I hate… no, I HATE, the idea of striking for so many reasons, especially at this time of year.  Mid-June should be a celebration of the just completed year for the younger grades, and that vital prep time for stressful and important final exams for the older ones.  These are kids we have worked our asses off for, and with, for nine months, and they deserve better than having us walk out in the last few days of the school year.  This is my first year of teaching, my first time having my kids (and they have become, in so many ways, my kids) for an entire year, and I have come to realize that I love the job, and I have a knack for it.  I’m not a great, or in some ways even a good, teacher yet, but the potential is there, and it will come with experience. I don’t want to end my year like this… but at this point, where are right now, I don’t think we have any choice.
There is a lot of talk on Twitter right now about what a No vote would mean; and I think that some of the more militant members of the BCTF are doing themselves, and their colleagues, a disservice with how coercive and, at times, bullying, they are coming across.  People who vote no will do so because they don’t believe a strike is in our best interests, in their students’ best interests, in the best interests of the public education system that you have to care about if you work in it.  I seriously considered it, and in many ways believe it would be the right thing to do; but I won’t.
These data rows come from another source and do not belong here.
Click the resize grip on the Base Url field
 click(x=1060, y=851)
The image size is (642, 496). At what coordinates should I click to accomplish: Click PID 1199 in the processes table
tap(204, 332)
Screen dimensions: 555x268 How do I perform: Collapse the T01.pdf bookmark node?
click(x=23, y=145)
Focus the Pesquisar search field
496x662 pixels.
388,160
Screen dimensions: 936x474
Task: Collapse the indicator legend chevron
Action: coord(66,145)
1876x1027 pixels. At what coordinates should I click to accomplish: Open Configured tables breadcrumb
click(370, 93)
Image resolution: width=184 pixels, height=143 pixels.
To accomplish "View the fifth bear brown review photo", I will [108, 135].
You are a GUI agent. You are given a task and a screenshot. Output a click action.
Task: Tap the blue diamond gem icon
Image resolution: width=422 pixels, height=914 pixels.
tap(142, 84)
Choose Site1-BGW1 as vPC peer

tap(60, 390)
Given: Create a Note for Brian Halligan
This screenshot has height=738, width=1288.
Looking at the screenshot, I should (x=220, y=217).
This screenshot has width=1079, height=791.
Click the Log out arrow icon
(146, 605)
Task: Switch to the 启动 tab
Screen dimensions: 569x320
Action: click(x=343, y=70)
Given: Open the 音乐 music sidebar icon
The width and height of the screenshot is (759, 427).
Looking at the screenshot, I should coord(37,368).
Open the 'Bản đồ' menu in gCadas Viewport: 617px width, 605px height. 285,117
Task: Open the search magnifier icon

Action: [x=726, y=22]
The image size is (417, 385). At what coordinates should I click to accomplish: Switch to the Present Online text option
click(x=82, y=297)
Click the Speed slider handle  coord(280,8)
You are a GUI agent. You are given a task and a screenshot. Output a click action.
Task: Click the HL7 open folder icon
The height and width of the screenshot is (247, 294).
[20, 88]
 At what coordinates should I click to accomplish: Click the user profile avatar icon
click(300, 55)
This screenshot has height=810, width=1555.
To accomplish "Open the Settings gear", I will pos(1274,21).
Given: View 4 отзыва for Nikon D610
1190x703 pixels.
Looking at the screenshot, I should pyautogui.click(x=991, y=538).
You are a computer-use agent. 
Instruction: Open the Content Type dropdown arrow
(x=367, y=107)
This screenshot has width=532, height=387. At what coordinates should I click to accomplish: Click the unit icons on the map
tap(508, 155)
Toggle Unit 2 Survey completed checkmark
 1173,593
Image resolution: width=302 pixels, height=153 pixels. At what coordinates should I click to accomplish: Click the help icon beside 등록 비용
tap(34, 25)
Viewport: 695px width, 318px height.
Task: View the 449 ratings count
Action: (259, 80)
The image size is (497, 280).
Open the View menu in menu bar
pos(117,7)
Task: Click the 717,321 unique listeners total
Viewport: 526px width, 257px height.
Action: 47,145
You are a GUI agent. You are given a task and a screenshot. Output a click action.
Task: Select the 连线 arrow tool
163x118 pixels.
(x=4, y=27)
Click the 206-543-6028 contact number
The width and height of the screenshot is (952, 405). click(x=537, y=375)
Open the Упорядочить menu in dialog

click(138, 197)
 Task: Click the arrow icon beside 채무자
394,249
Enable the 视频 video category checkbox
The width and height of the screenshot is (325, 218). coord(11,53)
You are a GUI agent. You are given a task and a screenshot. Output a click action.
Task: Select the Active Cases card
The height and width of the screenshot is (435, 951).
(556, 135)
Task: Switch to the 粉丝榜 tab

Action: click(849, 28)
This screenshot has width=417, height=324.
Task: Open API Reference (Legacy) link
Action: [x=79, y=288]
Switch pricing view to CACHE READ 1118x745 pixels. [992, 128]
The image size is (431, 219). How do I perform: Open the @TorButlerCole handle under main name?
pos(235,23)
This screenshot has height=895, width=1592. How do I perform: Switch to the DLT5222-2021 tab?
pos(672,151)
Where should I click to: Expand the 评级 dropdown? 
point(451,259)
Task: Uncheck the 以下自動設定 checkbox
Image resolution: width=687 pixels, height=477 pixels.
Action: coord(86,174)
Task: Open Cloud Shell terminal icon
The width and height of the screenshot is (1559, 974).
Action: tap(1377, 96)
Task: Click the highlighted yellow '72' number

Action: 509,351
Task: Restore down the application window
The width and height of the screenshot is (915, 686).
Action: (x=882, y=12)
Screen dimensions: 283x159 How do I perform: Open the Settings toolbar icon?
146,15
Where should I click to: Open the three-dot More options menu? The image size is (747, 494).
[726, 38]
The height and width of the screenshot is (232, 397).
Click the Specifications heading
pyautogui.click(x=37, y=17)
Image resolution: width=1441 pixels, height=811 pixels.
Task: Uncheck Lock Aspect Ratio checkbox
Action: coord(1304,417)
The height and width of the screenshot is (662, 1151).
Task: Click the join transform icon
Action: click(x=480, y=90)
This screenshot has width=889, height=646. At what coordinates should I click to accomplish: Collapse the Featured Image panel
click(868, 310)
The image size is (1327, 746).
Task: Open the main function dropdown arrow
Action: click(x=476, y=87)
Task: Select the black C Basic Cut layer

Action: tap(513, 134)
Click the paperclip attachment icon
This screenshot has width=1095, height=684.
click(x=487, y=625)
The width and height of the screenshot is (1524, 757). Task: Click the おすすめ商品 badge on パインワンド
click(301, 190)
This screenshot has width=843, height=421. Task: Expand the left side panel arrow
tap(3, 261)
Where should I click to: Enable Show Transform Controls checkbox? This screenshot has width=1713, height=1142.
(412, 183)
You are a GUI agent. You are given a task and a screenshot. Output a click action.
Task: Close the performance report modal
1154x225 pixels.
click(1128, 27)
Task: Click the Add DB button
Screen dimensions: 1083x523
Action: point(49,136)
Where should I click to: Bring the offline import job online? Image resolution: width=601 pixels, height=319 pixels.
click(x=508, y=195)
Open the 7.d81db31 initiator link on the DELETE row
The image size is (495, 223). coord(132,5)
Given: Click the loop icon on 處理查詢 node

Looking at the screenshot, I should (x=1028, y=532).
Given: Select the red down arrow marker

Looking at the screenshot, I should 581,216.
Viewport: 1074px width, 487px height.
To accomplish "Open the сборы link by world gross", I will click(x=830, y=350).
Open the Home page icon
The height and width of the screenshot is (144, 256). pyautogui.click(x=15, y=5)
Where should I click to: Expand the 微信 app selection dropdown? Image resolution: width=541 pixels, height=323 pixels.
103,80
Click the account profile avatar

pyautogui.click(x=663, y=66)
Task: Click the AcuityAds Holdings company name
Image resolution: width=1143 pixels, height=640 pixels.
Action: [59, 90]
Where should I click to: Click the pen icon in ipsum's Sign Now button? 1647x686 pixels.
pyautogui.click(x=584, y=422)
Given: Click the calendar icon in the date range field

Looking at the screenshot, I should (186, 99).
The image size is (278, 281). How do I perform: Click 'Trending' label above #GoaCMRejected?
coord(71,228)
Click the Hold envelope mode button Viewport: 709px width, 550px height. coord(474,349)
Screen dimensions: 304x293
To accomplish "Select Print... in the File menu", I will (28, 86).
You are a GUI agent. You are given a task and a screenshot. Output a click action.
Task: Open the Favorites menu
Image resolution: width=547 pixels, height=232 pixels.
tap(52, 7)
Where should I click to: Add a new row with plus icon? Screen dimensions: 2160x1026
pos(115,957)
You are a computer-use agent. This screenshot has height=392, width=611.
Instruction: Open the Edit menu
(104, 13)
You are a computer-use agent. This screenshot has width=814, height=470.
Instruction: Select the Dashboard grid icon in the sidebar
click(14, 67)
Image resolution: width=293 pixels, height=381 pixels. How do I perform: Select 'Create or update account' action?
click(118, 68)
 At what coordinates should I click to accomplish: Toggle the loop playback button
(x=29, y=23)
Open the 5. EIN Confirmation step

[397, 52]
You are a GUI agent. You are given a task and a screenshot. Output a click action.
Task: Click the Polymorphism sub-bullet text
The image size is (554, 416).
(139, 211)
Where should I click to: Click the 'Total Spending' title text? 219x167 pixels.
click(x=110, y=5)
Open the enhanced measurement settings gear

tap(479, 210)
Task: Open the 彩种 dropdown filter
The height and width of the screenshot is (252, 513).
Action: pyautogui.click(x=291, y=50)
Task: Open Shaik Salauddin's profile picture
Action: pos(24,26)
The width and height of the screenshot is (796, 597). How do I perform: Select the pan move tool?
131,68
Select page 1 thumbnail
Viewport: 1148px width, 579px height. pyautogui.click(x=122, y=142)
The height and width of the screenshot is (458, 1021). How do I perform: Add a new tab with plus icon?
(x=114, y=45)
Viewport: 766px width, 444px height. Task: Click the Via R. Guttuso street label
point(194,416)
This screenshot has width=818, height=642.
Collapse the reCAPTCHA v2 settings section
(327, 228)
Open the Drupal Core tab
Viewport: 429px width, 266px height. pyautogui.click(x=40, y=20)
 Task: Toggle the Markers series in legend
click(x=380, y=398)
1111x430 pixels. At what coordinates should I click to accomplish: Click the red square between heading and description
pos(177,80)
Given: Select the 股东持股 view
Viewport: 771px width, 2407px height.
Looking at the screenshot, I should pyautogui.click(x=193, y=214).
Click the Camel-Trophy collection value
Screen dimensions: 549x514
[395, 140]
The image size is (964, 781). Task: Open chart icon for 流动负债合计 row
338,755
As bad as a unified strike will be for our cause, in my opinion, it would be infinitely worse to have our union split down the middle over what we should do.  A weak mandate, widespread dissension within the union, in-fighting even as we are in the midst of a bigger battle, and we are done for.  Now is not the time to eat our own.  There will be questions once this is said and done, about the leadership, about our strategy, about where our money has gone to, but this is not the time to ask those questions.  I am rarely a pessimistic person, but in this moment, with these negotiations, I am there.  As Ben Franklin so aptly put it, we must all hang together, or we will surely hang separately.  I think our options now are a strike and imposed settlement, or a broken union.  I sincerely hope I’m wrong.
And it is not just our union’s future that is at stake here, make no mistake.  This government has mounted a systematic attack on the public education system, and we who provide it.  If we let them push forward their agenda, unchecked, the results to our public school system will be devastating.  It is no coincidence that Christy Clark’s son goes to private school; it is no coincidence that our current Minister of Education once said that the BCTF should get out of education.  They are not looking to make a deal here.  They are looking to break us.

I am no longer hopeful that any deal will be reached at the table, with the current situation.  We have handled the endgame poorly, and have taken a stand at a time I don’t think we should have.  That said, our options are limited.  We can strike, and deal with whatever comes from that, or we can split down the middle, and face the end of our union.
Better beaten than broken.  I will vote Yes.